The card comes in the normal 3dfx large box typically with a silly picture on the front! It has large plastic internal packaging with the card sitting in the middle. Yep, a large card with 2 fans on it. When I looked for the full bundled game which I was used too I was surprised not to have any at all! All I had was a demo CD. Demos are nice but it would be even better for 3dfx to have shipped this card with one or two popular full games to show off the advantages of FSAA as well as giving a better deal for the consumer.

The main thing that I noticed about this card is that it is HUGE, with its dual VSA chips with small active cooling applied (small heatsink/fan combo's). The card features 64MB of onboard ram. I think they could have made the card physically smaller more like the GeForce 2 GTS cards that the V5 5500 is compared to, but they may want people to think 'wh00p! This card is sooo large it must have something special about it!'. As mentioned, the VSA chips have a small HSF combo like on GeForce's. These 2 chips must get kind of hot, they also must use a lot of power! This is when you notice that there is a standard 4-pin hard drive type power connector on the board, which is needed to supply extra power to the card. There's a large yellow label on the plastic casing saying "Your Card won't work unless you plug in a power cable"! This idea I feel is somewhat cool :) Maybe I just like pointless additions like this ;) The V5 5500's power requirements are unlike the GeForce 2 GTS cards that simply just get power from the I/O voltage linked to your AGP port.

Installation:
Installation took a matter of minutes! I pulled out my GeForce 2 GTS and put in the Voodoo 5 5500 and despite it's size, it fitted perfectly in my Coolermaster ATX case. I can see that there could be a problem in some smaller, cheaper ATX cases, but it shouldn't affect too many people. I powered up and was straight into Windows in no time at all. Installing the drivers under Win98 was easy! I put the CD in and away we go - one reboot later the system was rocking! One thing I wasn't happy about and I don't think I should even take notice of was the large piece of paperwork which came with this board titled "faults" and how to fix them. I somewhat feel that 3dfx know there are problems and it seems strange that they ship cards with such documentation to the general public. But really, after more thought, I say "good idea 3dfx!" Many other cards crop up with problems as they mature and solutions have to be found (not always by the manufacturer) so the idea of 3dfx to supply details to fix known problems is quite commendable as it would save a lot of searching on the internet for solutions which would result in yet more downtime from you using your new video card!

## Dataset content
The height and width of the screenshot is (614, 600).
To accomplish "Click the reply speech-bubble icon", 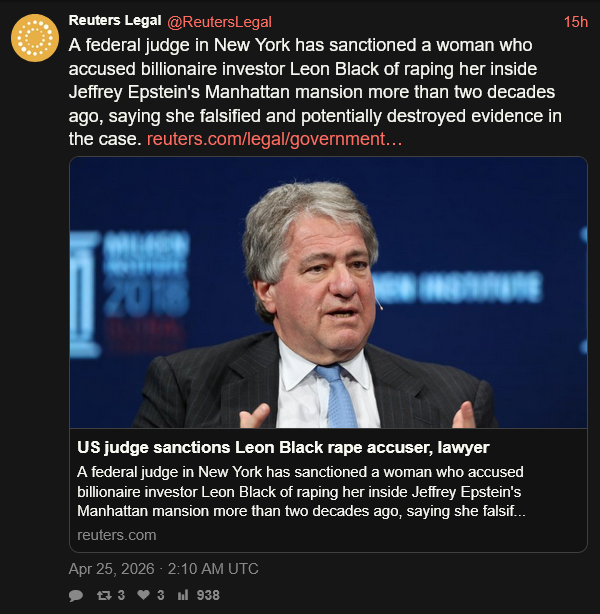I will coord(76,595).
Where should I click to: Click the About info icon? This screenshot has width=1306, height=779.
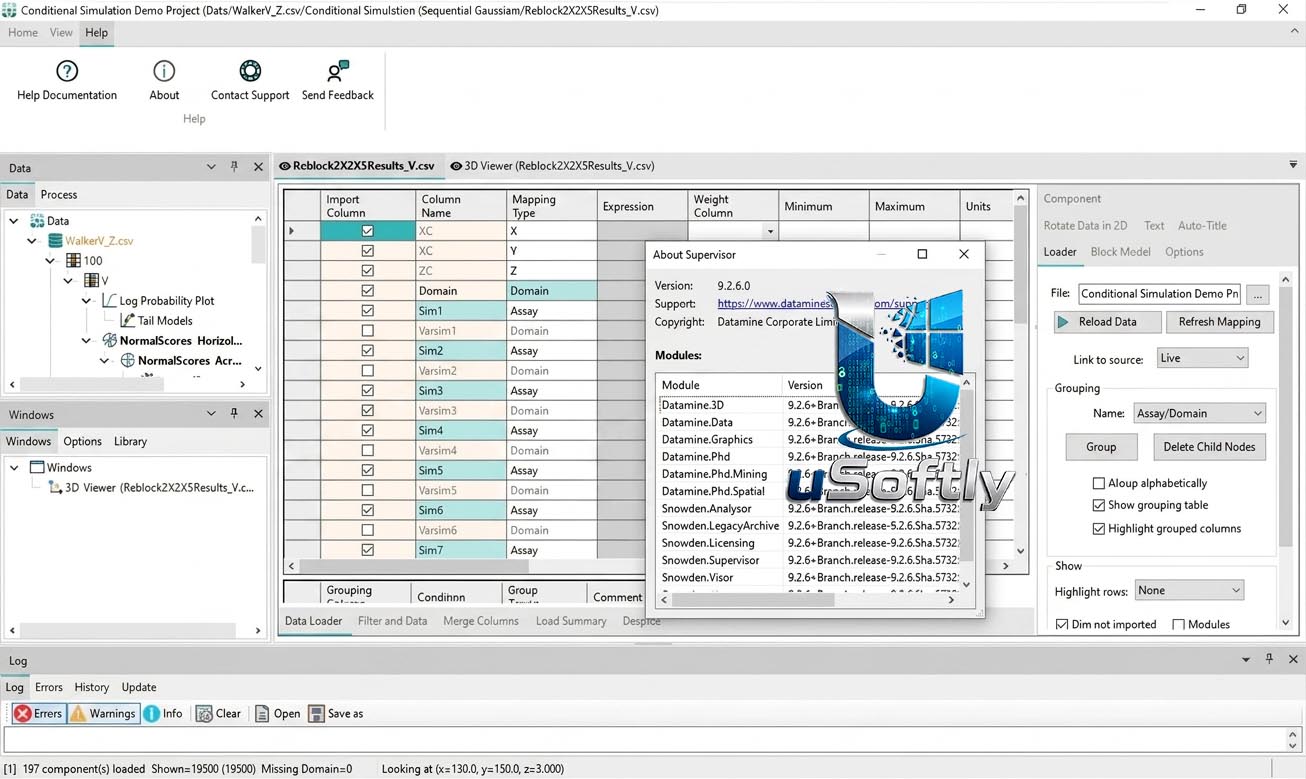[164, 71]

## Problem requirements
From the Voodoo 5 5500 review, pull out word for word the passage starting at "The card comes" and ending at "for the consumer.". None of the lines are needed for what comes next.

## Answer to this problem
The card comes in the normal 3dfx large box typically with a silly picture on the front! It has large plastic internal packaging with the card sitting in the middle. Yep, a large card with 2 fans on it. When I looked for the full bundled game which I was used too I was surprised not to have any at all! All I had was a demo CD. Demos are nice but it would be even better for 3dfx to have shipped this card with one or two popular full games to show off the advantages of FSAA as well as giving a better deal for the consumer.